Reduction gears, 70 and 72 are fixedly secured to the housings 62 and 64 respectively, and intermesh with one another so that the gears are driven in opposite directions. The pinion gear 56 of the input shaft 46 meshes with the housing gear 70 of clutch 58 to drive the mechanism via gears 70 and 72. The housings 63 and 64 are rotatably mounted to the housing 50 by suitable bearing mechanisms 54 and 74. A pinion gear 76 is mounted on shaft 66 and a second pinion gear 78 is mounted on shaft 68 to operably mesh with the drive bull gear 12 of the pump assembly 10. Thus, when the plates and the discs of clutch 58 are operably engaged, the pinion gear 76 will rotate in one direction to drive the bull gear 12 to raise the sucker rod vertically in the well hole. Clutch 58 then is disengaged and clutch 60 is engaged to drive pinion gear 78, which in turn drives the bull gear 12 in the opposite direction to lower the sucker rod in the well hole.
A brake mechanism 80 is also mounted on the shaft 68 of the lowering clutch 60. The brake mechanism 80 also comprises a series of plates 81 and discs 82 with the plates 81 operably splined with a stationary external housing 83 and the discs 82 operably splined to the shaft 68, to be actuated by piston actuating means 84 into engagement and brake the assembly 10. The piston 84 moves in a chamber 85. One end 86 of the shaft 68 extends through the brake unit 80. The end 86 of the shaft 68 is used as a sensor to which a transducer 88 is attached to determine the stroke drive speed and position of the unit. The transducer 88 may be one of many types of conventional angular displacement and speed transducers on the market which attach to the end of a rotating shaft. The brake unit 80 has been attached to the shaft 68 of the lowering clutch 60 but may, if space considerations allow, be attached to shaft 68 of the raising clutch 58 just as readily and be within the scope of the present invention.

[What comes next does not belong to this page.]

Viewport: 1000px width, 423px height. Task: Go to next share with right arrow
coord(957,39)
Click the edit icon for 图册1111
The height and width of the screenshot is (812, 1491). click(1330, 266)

Thus, referring to FIG. 5, the clutches 58 and 60 are alternately engaged and disengaged to provide the lowering and the raising of the sucker rod in the well hole via control of two two-way oil control valves 90 and 92 controlling the flow of oil from a pressurized oil reservoir or pumping source 94. The pressurized oil reservoir 94 communicates with the first valve via a conduit 96. In the "Brake Off" position, the first valve 90 communicates conduit 96 with conduit 106 which in turn communicates pressurized oil with one of the inlet ports 104 or 105 to the second valve 92 and with the piston chamber 85 of the brake 80 via conduit 100. The inlet port 104 or 105 other than the port communicating with conduit 106 will dump oil to a sump 97 via conduit 107. The first valve 90 has a second alternative in the "Brake On" position which communicates conduit 106 with conduit 99 to bleed to a sump 97 while also stopping the flow of pressurized oil out of conduit 96.
The second valve 92 has a pair of outlets 108 and 112 which communicate alternately with the piston chamber (not shown) of the raising clutch 58 via conduit 110 or with the piston chamber 65 of the lowering clutch 60 via conduit 114 and oil passage 115 (FIG. 4).
The valves 90 and 92 and the motor 40 are interconnected within a control mechanism receiving input signals from the position transducer 88, an adjustable contacts ammeter 116 (increasing in value in a counterclockwise direction as shown in FIG. 5), and an oil pressure sensor 118 to control the valves 90 and 92 that, in turn, control the brake 80 and clutches 58 and 60.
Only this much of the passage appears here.